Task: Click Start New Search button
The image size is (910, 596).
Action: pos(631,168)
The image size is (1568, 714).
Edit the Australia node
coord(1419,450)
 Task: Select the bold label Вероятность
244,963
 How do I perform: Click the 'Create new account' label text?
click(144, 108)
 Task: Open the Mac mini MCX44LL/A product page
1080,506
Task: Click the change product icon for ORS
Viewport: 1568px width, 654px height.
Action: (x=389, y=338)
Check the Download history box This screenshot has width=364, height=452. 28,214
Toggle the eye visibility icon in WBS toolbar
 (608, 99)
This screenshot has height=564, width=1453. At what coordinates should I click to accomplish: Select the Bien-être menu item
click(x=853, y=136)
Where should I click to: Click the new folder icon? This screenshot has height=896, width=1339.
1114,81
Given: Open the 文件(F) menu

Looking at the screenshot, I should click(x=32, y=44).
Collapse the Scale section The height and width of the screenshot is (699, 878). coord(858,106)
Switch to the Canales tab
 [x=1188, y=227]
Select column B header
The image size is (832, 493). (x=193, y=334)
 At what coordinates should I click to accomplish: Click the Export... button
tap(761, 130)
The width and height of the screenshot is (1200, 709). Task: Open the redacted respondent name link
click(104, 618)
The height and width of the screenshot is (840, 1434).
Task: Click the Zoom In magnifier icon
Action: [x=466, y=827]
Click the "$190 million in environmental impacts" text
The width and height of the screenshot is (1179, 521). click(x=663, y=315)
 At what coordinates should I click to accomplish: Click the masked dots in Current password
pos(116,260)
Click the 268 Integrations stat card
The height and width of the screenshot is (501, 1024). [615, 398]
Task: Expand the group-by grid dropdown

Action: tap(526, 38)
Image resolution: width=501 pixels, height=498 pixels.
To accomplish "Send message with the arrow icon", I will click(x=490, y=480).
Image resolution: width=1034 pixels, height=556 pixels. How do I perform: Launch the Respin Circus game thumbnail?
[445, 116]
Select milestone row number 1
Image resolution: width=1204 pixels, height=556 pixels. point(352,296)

⁂

**AIM OF THE EXERCISE**
Pull out each line in the items above that contains the word "label", and copy those lines.

**RESULT OF THIS EXERCISE**
 Task: Select the bold label Вероятность
 How do I perform: Click the 'Create new account' label text?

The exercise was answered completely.